** DATASET CONTENT follows **

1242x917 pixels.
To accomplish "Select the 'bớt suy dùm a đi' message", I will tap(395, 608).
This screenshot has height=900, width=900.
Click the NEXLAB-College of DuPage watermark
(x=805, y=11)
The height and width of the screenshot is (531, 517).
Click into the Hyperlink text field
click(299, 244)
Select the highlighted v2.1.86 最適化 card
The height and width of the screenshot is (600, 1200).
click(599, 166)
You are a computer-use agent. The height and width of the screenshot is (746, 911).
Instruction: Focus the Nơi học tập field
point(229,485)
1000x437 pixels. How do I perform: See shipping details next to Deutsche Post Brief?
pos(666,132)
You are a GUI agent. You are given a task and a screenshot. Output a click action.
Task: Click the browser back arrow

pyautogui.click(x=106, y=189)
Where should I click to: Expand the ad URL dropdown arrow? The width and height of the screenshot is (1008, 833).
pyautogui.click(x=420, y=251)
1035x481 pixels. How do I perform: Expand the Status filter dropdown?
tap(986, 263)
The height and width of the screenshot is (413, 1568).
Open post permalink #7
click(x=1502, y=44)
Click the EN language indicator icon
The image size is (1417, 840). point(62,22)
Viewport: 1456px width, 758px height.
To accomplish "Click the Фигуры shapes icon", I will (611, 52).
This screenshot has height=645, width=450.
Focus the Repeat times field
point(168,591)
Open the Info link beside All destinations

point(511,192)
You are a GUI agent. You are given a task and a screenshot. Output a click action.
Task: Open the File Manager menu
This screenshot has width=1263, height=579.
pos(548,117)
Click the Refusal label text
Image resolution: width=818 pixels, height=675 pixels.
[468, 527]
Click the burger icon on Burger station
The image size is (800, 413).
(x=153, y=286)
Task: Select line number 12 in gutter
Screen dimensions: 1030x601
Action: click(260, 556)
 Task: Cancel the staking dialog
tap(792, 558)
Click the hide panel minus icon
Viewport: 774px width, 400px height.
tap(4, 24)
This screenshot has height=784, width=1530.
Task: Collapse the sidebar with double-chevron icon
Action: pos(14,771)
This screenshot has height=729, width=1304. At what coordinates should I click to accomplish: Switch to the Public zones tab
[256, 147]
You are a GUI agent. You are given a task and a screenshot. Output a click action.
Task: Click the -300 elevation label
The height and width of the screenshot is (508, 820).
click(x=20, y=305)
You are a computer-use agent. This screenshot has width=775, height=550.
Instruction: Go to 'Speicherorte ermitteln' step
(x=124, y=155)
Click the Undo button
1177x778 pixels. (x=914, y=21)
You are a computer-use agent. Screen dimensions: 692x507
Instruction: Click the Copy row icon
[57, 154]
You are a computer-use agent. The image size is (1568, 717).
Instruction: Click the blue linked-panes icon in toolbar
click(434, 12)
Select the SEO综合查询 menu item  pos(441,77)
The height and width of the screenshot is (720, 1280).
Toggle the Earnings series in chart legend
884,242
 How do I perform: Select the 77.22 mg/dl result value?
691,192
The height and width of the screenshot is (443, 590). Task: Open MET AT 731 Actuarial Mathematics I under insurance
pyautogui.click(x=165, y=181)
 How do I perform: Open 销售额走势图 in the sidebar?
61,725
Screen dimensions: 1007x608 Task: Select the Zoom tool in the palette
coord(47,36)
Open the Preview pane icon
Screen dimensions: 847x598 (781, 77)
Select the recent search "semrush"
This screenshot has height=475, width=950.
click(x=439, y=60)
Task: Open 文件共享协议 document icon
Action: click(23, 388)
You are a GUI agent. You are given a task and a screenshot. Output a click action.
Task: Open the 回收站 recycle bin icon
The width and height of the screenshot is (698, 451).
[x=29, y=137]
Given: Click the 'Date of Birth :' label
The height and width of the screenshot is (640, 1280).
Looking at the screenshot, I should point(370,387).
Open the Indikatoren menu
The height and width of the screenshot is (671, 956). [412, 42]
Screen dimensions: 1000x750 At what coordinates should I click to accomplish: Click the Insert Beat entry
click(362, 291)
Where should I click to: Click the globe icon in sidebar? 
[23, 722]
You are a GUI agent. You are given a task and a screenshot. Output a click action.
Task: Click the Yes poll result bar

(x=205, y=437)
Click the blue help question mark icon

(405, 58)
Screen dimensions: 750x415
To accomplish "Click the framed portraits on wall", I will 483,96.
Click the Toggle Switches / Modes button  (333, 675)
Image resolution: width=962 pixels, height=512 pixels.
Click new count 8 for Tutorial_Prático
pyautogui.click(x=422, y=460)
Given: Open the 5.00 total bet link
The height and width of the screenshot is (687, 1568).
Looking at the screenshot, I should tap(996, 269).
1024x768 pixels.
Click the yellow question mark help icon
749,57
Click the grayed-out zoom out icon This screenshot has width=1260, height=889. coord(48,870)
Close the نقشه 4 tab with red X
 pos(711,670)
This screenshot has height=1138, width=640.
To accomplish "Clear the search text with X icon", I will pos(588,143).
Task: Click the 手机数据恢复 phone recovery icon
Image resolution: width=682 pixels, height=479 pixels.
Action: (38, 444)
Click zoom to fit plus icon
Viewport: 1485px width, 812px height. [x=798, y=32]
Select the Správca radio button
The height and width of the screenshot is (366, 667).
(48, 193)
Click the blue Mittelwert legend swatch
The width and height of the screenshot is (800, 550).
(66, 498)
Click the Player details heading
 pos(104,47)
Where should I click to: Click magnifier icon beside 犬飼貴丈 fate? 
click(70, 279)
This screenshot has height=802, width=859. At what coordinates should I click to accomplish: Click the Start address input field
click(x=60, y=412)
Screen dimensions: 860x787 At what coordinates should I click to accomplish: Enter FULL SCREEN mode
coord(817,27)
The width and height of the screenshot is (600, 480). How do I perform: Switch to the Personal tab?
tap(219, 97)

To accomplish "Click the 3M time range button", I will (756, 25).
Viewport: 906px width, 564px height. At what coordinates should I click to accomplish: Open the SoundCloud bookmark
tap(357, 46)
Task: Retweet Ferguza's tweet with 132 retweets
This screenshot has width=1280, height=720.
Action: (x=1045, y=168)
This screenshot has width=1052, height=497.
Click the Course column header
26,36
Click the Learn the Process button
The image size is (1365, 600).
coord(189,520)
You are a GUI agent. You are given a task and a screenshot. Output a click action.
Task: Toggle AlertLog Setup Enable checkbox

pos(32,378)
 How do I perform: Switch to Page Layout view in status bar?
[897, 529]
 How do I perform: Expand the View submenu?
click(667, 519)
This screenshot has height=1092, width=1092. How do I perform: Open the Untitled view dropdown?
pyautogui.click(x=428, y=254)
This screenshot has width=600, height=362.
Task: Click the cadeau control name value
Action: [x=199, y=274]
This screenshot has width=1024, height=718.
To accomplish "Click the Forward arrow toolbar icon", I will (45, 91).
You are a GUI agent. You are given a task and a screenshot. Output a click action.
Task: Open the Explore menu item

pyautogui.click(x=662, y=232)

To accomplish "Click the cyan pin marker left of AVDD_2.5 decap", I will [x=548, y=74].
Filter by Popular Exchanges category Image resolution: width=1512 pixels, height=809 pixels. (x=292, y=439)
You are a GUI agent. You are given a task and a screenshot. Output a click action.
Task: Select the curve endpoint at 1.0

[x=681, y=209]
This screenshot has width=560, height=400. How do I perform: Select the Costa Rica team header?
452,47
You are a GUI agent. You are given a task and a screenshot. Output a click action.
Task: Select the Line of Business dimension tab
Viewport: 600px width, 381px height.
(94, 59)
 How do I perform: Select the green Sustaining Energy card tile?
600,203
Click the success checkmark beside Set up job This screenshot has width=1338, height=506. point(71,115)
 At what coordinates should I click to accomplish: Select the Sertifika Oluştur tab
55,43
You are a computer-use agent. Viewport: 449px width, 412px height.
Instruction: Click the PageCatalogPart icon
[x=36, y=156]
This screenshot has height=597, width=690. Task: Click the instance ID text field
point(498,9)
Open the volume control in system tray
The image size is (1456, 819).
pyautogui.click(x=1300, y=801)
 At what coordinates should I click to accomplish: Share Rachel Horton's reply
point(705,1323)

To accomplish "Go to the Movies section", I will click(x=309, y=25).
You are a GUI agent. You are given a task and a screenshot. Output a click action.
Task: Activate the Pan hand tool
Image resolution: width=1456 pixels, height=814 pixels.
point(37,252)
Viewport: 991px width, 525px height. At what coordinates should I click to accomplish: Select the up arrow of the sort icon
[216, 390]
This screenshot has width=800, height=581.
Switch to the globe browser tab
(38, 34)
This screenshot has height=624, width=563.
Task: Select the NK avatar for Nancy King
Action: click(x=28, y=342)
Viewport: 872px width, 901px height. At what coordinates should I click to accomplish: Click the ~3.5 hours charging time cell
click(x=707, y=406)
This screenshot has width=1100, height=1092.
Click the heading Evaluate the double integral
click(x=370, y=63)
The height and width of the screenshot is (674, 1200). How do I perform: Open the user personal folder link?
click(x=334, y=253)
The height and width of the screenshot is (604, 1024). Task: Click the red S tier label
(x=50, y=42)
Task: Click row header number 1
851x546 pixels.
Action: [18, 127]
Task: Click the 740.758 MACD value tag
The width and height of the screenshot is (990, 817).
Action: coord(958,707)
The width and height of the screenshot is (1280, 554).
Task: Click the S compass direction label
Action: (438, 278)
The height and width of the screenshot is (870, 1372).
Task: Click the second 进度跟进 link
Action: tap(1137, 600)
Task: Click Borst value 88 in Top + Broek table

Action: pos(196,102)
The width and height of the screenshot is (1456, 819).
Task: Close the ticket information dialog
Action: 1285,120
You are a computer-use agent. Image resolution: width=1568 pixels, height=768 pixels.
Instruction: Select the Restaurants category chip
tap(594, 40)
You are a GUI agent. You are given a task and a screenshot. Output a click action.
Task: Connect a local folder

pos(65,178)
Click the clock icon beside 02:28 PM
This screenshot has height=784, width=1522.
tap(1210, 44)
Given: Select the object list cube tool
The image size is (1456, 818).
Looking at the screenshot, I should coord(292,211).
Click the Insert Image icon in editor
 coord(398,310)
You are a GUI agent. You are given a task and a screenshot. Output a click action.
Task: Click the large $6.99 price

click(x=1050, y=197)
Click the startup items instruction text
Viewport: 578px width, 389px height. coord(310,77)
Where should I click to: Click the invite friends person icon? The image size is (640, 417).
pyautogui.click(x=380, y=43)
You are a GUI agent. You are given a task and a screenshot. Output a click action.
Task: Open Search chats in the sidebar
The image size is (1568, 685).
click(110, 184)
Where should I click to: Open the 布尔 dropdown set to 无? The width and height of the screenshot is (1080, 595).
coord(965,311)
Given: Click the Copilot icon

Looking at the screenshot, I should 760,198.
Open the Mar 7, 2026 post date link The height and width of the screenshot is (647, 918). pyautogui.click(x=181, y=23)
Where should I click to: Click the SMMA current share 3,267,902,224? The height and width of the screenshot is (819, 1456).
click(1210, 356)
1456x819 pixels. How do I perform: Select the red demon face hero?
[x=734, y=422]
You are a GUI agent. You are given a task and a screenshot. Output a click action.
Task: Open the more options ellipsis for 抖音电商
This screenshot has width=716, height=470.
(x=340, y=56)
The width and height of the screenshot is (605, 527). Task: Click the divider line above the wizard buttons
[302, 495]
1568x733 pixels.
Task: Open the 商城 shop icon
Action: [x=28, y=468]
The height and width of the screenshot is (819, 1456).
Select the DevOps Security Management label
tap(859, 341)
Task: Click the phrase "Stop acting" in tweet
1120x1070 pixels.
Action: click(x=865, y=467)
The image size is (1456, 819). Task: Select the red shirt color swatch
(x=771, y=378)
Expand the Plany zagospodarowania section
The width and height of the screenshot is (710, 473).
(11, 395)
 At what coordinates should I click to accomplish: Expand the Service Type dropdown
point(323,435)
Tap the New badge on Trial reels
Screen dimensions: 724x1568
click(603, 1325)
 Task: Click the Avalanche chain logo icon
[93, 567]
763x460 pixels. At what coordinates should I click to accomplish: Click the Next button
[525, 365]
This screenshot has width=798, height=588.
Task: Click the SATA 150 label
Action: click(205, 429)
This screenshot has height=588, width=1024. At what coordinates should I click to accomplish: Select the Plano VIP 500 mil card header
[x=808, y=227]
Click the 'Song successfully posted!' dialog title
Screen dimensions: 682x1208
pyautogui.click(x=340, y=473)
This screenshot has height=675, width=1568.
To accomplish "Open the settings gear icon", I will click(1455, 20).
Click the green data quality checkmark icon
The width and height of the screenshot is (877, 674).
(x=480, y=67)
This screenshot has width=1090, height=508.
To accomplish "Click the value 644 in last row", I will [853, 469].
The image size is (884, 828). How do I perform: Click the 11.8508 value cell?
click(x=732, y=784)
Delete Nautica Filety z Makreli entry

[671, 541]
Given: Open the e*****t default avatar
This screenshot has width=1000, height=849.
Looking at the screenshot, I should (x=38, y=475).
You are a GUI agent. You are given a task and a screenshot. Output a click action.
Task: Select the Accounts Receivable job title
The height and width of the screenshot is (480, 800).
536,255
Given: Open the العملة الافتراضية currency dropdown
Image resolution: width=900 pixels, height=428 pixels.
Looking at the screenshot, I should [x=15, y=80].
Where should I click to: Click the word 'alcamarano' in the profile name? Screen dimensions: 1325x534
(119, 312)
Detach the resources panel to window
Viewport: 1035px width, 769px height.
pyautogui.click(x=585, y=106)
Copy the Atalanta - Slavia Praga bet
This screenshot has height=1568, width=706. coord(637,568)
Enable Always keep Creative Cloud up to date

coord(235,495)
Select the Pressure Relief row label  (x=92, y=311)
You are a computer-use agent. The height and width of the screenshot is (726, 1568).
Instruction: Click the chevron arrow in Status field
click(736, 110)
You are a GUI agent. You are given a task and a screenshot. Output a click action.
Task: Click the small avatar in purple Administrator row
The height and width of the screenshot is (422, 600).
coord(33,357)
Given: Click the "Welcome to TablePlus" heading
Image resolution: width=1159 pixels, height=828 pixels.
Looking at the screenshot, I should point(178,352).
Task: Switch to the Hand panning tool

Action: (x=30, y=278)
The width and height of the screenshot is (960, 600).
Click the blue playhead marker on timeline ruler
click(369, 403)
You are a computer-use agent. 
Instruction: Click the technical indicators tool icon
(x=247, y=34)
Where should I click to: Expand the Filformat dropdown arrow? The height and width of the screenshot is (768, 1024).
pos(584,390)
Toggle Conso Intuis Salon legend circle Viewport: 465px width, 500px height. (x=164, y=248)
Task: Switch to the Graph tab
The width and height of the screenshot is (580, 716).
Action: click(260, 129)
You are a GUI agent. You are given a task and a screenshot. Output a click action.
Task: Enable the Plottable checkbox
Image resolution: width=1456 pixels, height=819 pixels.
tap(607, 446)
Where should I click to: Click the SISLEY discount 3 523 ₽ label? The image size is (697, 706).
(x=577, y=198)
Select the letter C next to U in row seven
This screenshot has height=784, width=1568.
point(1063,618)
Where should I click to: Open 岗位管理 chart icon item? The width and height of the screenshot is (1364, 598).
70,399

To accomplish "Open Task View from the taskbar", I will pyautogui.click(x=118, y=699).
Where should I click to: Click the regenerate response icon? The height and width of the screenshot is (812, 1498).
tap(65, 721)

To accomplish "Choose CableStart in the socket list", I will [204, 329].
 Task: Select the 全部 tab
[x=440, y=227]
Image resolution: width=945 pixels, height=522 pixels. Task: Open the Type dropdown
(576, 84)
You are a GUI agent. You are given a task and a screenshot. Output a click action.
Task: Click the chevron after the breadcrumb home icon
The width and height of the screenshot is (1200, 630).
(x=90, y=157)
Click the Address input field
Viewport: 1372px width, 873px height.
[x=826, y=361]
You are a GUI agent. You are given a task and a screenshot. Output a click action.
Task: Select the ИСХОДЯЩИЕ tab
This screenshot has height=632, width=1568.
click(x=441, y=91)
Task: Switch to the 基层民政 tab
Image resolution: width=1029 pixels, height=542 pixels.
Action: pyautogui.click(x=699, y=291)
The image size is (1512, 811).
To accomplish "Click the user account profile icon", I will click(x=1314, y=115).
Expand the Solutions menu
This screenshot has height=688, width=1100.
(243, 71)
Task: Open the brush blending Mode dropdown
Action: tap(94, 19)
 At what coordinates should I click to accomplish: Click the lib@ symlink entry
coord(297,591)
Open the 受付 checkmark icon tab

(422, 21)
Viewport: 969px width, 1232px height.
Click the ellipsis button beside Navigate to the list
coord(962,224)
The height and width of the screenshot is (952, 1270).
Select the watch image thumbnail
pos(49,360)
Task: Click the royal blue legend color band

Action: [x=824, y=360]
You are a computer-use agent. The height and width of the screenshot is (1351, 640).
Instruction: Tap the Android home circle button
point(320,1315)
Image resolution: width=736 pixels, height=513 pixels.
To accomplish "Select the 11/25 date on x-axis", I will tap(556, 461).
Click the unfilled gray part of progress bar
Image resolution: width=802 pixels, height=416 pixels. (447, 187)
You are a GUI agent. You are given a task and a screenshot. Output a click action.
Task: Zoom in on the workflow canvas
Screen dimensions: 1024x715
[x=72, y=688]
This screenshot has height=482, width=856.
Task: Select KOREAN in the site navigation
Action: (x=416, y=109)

** End of DATASET CONTENT **

WHAT IS NEEDED: What lines in the entries contain "tweet"? Report each one by copying it.

WRITTEN REPLY:
Task: Retweet Ferguza's tweet with 132 retweets
Task: Click the phrase "Stop acting" in tweet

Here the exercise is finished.